WHAT THIS TASK INVOLVES: Wherever the word "computer" appears in a line of the records, copy that line.

MATERIAL SUPPLIED:
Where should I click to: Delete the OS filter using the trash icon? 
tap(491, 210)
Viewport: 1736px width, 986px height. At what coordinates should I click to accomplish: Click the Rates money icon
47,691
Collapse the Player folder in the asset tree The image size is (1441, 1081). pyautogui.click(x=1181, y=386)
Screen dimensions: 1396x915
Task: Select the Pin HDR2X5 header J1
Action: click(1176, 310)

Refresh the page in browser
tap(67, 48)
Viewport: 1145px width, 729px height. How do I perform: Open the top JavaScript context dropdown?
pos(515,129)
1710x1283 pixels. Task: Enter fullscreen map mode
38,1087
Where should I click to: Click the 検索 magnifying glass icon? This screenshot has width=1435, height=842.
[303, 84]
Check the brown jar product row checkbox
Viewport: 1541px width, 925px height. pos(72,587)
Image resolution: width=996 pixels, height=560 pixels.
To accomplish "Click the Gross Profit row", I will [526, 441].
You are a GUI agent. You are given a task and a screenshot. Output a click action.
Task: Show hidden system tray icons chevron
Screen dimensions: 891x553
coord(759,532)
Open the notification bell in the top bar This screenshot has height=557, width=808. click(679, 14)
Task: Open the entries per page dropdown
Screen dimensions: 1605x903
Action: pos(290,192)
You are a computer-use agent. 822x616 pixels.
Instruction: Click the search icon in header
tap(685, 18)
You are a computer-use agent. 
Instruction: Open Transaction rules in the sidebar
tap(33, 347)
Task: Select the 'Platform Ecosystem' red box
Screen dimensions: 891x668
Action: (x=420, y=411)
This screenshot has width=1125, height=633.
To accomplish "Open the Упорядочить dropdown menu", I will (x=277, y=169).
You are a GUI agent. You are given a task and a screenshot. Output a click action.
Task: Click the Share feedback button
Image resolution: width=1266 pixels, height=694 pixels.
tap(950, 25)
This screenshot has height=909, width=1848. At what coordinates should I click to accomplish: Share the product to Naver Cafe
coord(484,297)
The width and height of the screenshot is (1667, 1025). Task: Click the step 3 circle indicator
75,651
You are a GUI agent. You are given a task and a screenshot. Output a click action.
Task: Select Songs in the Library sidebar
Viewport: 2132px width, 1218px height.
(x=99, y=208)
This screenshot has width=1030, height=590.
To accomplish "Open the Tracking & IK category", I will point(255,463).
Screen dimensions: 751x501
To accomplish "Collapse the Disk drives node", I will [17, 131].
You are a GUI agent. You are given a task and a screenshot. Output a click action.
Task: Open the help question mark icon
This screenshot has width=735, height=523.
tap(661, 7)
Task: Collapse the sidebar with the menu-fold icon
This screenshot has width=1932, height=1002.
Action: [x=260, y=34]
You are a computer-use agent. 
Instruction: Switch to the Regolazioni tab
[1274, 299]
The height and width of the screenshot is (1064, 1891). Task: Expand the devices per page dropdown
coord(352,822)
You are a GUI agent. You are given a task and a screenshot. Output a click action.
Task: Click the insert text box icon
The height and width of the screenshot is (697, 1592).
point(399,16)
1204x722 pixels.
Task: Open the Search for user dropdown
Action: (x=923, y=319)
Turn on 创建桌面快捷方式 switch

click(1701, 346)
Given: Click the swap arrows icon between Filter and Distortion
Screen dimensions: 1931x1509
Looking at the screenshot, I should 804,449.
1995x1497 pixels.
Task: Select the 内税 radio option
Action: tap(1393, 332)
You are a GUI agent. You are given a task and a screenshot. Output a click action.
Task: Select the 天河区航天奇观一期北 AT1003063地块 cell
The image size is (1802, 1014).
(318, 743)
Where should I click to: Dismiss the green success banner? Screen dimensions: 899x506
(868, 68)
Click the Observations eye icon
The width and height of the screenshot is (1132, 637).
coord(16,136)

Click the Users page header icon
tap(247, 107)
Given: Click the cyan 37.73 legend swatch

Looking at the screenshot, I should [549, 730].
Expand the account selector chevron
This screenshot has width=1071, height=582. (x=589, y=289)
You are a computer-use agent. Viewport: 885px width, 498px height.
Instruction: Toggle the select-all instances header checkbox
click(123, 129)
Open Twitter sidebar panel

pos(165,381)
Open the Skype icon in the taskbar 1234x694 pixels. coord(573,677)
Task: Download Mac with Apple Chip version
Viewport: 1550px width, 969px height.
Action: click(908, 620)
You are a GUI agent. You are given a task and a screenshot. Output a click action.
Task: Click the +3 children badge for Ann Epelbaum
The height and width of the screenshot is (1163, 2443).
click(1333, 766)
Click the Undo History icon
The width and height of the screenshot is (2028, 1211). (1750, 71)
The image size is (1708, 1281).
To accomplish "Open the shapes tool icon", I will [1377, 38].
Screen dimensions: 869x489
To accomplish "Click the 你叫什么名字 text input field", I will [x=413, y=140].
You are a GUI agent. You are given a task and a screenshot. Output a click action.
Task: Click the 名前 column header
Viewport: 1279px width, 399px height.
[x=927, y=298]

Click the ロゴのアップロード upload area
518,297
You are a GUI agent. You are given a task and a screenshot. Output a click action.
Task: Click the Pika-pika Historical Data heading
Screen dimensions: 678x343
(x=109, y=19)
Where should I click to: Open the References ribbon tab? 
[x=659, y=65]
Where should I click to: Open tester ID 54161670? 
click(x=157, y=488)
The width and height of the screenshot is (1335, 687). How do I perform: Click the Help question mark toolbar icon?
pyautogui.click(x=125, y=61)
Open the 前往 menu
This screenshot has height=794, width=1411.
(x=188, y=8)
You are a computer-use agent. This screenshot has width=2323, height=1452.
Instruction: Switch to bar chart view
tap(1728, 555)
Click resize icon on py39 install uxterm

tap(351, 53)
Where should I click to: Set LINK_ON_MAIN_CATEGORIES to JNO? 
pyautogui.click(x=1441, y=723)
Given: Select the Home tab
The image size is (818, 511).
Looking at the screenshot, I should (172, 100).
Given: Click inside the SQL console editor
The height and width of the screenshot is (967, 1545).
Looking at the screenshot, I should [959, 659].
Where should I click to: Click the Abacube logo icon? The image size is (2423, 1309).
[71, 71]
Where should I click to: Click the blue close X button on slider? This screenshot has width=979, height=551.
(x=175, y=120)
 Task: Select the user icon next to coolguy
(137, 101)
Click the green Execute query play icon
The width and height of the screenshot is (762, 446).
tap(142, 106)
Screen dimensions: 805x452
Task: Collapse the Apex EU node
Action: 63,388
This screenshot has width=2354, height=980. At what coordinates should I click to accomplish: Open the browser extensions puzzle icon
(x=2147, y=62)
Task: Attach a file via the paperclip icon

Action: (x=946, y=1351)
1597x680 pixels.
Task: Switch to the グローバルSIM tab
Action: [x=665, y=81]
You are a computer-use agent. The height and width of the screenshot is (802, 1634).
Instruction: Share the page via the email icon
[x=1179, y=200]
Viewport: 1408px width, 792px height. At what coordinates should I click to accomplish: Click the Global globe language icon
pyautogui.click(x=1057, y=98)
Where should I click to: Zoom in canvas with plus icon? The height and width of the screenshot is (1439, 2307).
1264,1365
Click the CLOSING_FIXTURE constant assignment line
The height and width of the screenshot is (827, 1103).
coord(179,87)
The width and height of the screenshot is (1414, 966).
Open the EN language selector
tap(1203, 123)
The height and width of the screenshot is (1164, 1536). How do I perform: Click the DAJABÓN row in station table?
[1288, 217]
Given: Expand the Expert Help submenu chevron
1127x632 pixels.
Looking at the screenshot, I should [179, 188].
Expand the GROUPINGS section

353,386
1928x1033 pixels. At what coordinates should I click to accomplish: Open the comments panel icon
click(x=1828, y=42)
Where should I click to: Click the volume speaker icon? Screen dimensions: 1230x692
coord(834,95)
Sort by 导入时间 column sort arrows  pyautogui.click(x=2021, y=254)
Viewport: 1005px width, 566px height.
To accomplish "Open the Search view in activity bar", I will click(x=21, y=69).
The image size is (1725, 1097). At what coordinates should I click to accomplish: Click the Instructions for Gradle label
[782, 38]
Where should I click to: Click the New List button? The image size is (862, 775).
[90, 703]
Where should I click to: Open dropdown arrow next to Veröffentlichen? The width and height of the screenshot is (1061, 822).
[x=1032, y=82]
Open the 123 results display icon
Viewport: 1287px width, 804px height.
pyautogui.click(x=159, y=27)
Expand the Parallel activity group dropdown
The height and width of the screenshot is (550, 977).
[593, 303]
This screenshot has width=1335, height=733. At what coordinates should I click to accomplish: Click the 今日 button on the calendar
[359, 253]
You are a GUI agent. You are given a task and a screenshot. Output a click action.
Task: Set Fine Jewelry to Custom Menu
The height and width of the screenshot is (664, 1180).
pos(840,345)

SOLUTION FOR THIS TASK:
You are a computer-use agent. 822x616 pixels.
You are a computer-use agent. 
You are a computer-use agent. 
You are a computer-use agent. Viewport: 885px width, 498px height.
You are a computer-use agent. This screenshot has width=2323, height=1452.
You are a computer-use agent. The height and width of the screenshot is (802, 1634).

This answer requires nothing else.